Background information
- Origin: Italy
- Genres: Futurepop, Synthpop, Trance
- Years active: 2001–present
- Labels: A Different Drum, Infacted
- Members: Andylab (Andrea Peluso) Voyager (Lorenzo Bettelli)
- Website: spacetalk.net

= Syrian (band) =

Syrian is an Italian Futurepop, synthpop band, formed by Andylab (Vocals, Synthesizers, Vocoder) and Voyager (Synthesizers, Production, Vocoder).
The band was once signed to A Different Drum, the largest Synthpop record label in the world in the early to mid 2000s.

Syrian has released 5 albums, 4 singles, 1 EP and 2 compilation albums since 2003.

In 2005, Syrian performed live in the US.

As of 2016 the band continues to perform live shows in Europe, while maintaining an active presence on the internet with their fans.
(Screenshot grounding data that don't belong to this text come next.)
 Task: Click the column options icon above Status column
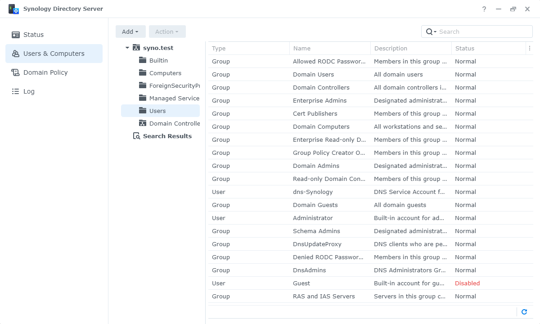pos(530,48)
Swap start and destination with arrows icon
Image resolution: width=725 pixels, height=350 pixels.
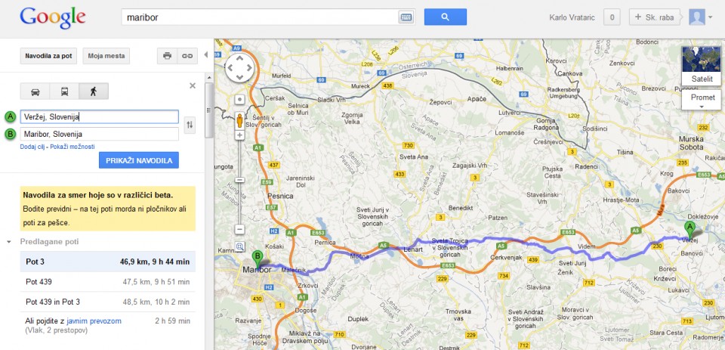pos(190,125)
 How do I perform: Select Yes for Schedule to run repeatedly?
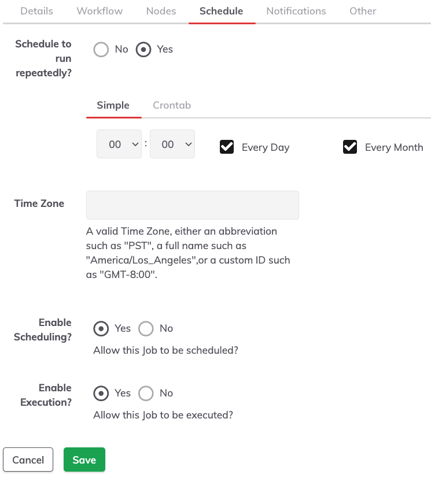143,49
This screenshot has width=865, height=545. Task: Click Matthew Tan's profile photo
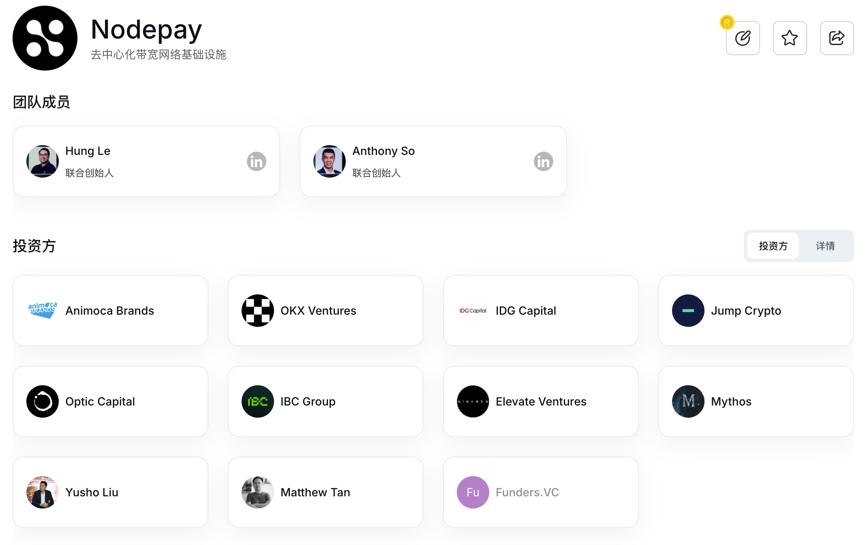(258, 492)
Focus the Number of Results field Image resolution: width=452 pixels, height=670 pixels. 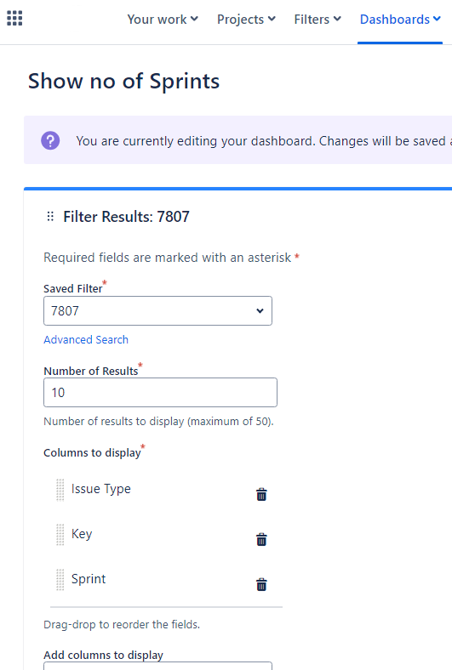(x=160, y=392)
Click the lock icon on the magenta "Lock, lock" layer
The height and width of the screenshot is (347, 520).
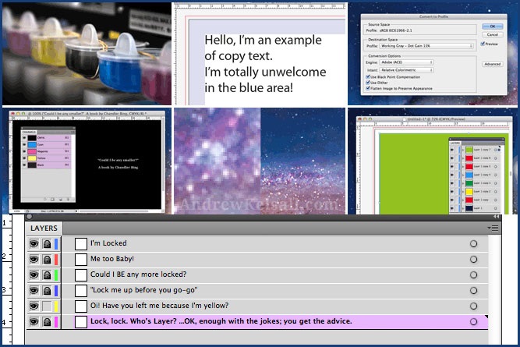coord(47,322)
In late 2016 Syrian posted a short video on YouTube with track snippets, which indicated a new album was in the works for 2017. However, the release was delayed and was eventually released on September 3, 2018.

==Discography==
- 2003: No Atmosphere (Single)
- 2003: De-Synchronized (Album)
- 2004: Space Overdrive (Single)
- 2004: Cosmic Gate (Single)
- 2005: Enforcer EP (EP)
- 2005: Kosmonauta (Album)
- 2007: Alien Nation (Album)
- 2012: Alternate and Remixed .01 (Compilation)
- 2013: Death of a Sun (Album)
- 2014: Supernova (Club Rework) (Single)
- 2016: Alternate and Remixed .02 (Compilation)
- 2018: Sirius Interstellar (Album)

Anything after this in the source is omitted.